You raise an interesting philosophical question. I do sometimes wonder how today’s scores might be being re-edited by Dorico 180.5 users to suit the sensibilities of musicians in 2201.

Dare I suggest that Dorico (et al) are (all) trying to meet the needs of at least five categories of user:

  1. Urtext re-printers (where every mark must match the source exactly, else be explained away)
  2. Editors (producing modern editions suitable for today’s players, who follow today’s conventions)
  3. Engravers, who are tied to publishing house rules (irrespective of genre)
  4. Avant Garde composers (who just need new marks to communicate their intent)
  5. Genre composers ( Jazz, Pop, Classical etc. each of which has its own distinct traditions for notation)

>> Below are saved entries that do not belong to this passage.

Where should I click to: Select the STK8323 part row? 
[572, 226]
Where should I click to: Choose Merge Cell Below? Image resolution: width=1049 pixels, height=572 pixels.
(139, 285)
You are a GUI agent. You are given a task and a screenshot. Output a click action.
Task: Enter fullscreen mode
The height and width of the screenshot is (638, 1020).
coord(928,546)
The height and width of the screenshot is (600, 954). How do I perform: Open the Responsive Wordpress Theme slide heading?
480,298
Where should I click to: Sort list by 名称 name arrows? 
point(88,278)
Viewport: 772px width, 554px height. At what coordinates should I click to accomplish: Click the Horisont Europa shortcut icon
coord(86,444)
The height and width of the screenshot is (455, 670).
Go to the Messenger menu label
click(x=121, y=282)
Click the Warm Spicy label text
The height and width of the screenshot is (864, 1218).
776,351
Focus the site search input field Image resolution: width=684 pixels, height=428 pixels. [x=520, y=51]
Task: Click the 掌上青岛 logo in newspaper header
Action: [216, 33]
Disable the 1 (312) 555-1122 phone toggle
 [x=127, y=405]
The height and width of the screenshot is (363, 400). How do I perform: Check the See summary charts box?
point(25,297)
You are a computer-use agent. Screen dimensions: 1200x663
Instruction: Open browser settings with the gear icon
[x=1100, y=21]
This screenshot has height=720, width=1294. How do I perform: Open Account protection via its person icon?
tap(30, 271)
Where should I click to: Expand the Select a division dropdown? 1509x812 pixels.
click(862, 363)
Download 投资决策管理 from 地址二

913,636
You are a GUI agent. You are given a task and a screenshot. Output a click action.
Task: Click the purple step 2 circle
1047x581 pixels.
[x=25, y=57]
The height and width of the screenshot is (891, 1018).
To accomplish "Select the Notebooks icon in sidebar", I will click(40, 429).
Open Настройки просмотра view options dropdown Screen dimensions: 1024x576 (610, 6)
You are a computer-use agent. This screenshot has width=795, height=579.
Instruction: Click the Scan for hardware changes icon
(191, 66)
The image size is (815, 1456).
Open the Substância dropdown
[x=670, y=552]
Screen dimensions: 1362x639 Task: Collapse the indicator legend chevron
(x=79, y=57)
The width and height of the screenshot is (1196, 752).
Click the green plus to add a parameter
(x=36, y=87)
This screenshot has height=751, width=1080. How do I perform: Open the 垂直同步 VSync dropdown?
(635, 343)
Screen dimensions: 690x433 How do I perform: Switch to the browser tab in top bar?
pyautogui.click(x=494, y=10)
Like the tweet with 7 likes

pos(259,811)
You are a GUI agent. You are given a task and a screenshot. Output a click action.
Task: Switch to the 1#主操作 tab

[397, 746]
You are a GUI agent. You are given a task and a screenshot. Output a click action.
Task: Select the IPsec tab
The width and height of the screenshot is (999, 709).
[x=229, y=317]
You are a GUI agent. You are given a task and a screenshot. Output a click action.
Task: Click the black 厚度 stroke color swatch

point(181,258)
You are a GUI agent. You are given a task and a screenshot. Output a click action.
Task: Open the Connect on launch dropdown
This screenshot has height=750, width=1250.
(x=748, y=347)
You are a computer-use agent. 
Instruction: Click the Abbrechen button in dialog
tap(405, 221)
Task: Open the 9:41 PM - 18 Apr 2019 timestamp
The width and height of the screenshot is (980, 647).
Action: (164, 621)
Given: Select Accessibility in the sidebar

To satisfy all of these is a huge task, and each will probably end up as ‘Jack of all, but Master of none’. And that is just considering notation, not the workflow to produce a sound file.

(I have a particular problem with the ‘stroke’ staccato mark, which in 18C scores is supposed to be longer than the ‘dot’, but the nearest Dorico visual equivalent is a ‘wedge’ which is shorter than a ‘dot’. At some time between 1700 and today, conventions changed… Should I use the contemporary combined dot+line?)

Can any of us determine whether the ‘flag collision effect’ is anything more than an historic accident (caused by technological limitations of the time) that became a convention? Or was it a marketing ploy to differentiate from earlier typography. Who knows? Whether it is important probably depends on in which of my categories you sit!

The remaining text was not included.